To arrive at their new results, Van Cutsem’s team used tumor samples from 587 patients with metastatic colorectal cancer to determine each tumor’s KRAS status. KRAS mutations were found in 35.6 percent of the samples in this population, which reflect the national breakdown.
 
The researchers found that 59.3 percent of patients with the wild-type KRAS gene responded to treatment with Erbitux and chemotherapy — that is, their tumors shrank by more than half — compared to 43.2 percent of patients who responded to chemotherapy alone.
 
By comparison, patients whose tumor carried the mutated KRAS gene experienced the same clinical results whether their regimen included Erbitux or not.
 
Moreover, while adding Erbitux to chemotherapy for all patients resulted in a 15 percent decrease in risk for cancer progression, wild-type carriers showed a 32 percent decreased risk.
 
According to Joe Nevins, director of the Center for Applied Genomics & Technology at Duke University’s Institute for Genome Sciences and Policy, the results of Van Cutsem’s findings show that the KRAS gene is “not a perfect but nevertheless an effective way” to identify patients who can benefit from Erbitux. Nevins did not participate in the study.
 
The study results, which could trim the patient population likely to benefit from the drug, were presented one day after European regulators narrowed its indication to include only patients whose tumor carries the wild-type KRAS gene.
 
Van Cutsem’s findings give oncologists ”new tools to identify the most appropriate treatment for each patient while avoiding over-treatment with drugs that have potentially toxic side effects,” said Julie Gralow, associate professor of medicine at the University of Washington, who moderated the news conference. “We now know the two-thirds of patients who will respond to [Erbitux], and we don’t need to give the drug to the [remaining] third now.”
 
Van Cutsem said there are “a few” PCR-based KRAS-status assays on the market today that can be applied to archived tumor samples, and urged oncologists to “routinely conduct” KRAS testing “in all colorectal cancer patients immediately after diagnosis to ensure the best treatment strategies for the individual patient.”
 
The study was sponsored by Merck KGaA of Germany, which sells Erbitux in markets outside the US.
 
Separately here, molecular diagnostics firm Genomic Health presented findings from a study looking at KRAS status and colorectal cancer outcome. The paper, entitled “Evaluation of tumor gene expression and K-Ras mutations in FFPE tumor tissue as predictors of response to cetuximab in metastatic colorectal cancer,” was conducted with ImClone, the maker of Erbitux, and Bristol-Meyers Squibb, its US distributor.
 
According to the researchers, the findings suggest that a “multi-parameter marker test comprising KRAS mutation status in combination with the expression levels of a small number of genes could be developed further to select patients for cetuximab therapy.

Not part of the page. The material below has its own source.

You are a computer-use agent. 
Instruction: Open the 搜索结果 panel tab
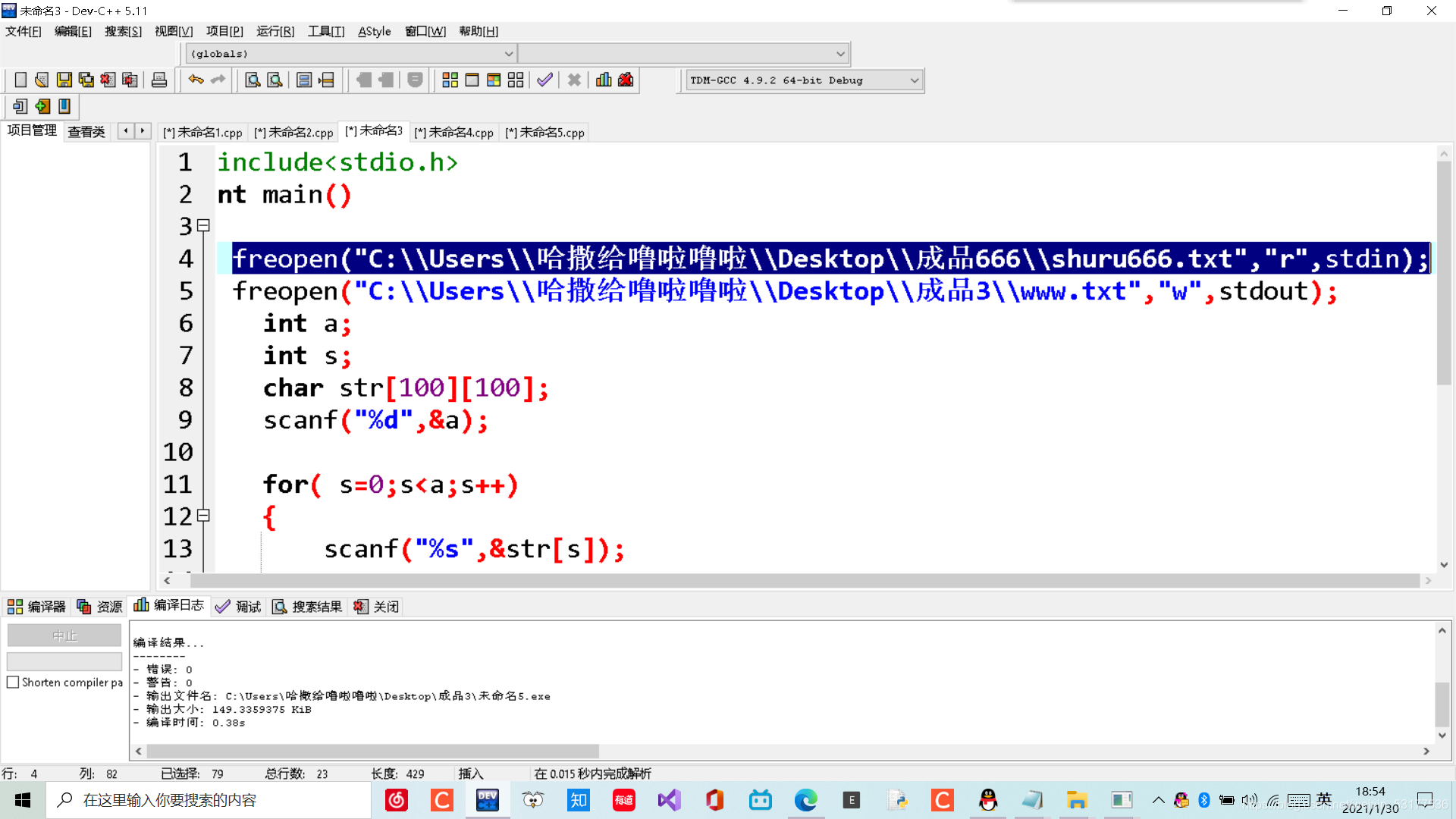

Applicability of this test to cetuximab combination therapy should be explored.”
 
In that study, the researchers used formalin-fixed paraffin-embedded primary tumors from 226 patients with metastatic colorectal cancer who were treated with Erbitux as a monotherapy in three separate studies. The samples were retrospectively assayed for KRAS mutations and for the expression of candidate genes, according to the paper’s abstract.
 
Using quantitative RT-PCR, the researchers found that 36 percent of these patients had KRAS mutations. Patients whose tumors carried the wild-type version of the gene, however, “had a significantly higher disease control rate than those with KRAS mutations,” the team found.